■ WORK ORDER:
Find the line with "Image resolution: width=1456 pixels, height=837" and the line with "Open the アクション" in the entries below; output exactly those two lines, every line between them, and no others.

■ Saved data entries:

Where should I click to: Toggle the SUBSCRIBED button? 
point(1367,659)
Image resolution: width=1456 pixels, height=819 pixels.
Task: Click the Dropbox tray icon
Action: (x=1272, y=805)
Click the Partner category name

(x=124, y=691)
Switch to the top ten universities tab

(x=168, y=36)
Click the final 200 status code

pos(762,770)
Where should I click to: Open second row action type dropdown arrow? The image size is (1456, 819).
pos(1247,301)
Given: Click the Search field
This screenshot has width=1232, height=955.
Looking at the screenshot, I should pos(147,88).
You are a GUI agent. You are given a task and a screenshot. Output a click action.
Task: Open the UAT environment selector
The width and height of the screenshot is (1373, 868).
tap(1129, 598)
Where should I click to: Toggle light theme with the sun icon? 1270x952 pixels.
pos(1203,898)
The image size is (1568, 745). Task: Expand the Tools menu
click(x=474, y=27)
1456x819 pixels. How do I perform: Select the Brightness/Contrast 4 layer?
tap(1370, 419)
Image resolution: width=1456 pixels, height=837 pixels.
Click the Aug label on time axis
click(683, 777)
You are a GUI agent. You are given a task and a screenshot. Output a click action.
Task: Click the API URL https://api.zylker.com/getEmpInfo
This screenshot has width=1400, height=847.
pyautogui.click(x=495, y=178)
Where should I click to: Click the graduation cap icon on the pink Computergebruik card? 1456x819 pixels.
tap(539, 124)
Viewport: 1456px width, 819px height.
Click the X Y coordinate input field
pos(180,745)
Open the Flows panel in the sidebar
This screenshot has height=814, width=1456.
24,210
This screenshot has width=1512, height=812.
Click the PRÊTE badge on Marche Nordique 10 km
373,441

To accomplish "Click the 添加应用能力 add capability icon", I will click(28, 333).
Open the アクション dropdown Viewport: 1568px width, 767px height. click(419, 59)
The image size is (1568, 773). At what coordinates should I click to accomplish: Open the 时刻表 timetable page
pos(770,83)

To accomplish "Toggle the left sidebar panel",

■ SOLVED PROBLEM:
Image resolution: width=1456 pixels, height=837 pixels.
Click the Aug label on time axis
click(683, 777)
You are a GUI agent. You are given a task and a screenshot. Output a click action.
Task: Click the API URL https://api.zylker.com/getEmpInfo
This screenshot has width=1400, height=847.
pyautogui.click(x=495, y=178)
Where should I click to: Click the graduation cap icon on the pink Computergebruik card? 1456x819 pixels.
tap(539, 124)
Viewport: 1456px width, 819px height.
Click the X Y coordinate input field
pos(180,745)
Open the Flows panel in the sidebar
This screenshot has height=814, width=1456.
24,210
This screenshot has width=1512, height=812.
Click the PRÊTE badge on Marche Nordique 10 km
373,441

To accomplish "Click the 添加应用能力 add capability icon", I will click(28, 333).
Open the アクション dropdown Viewport: 1568px width, 767px height. click(419, 59)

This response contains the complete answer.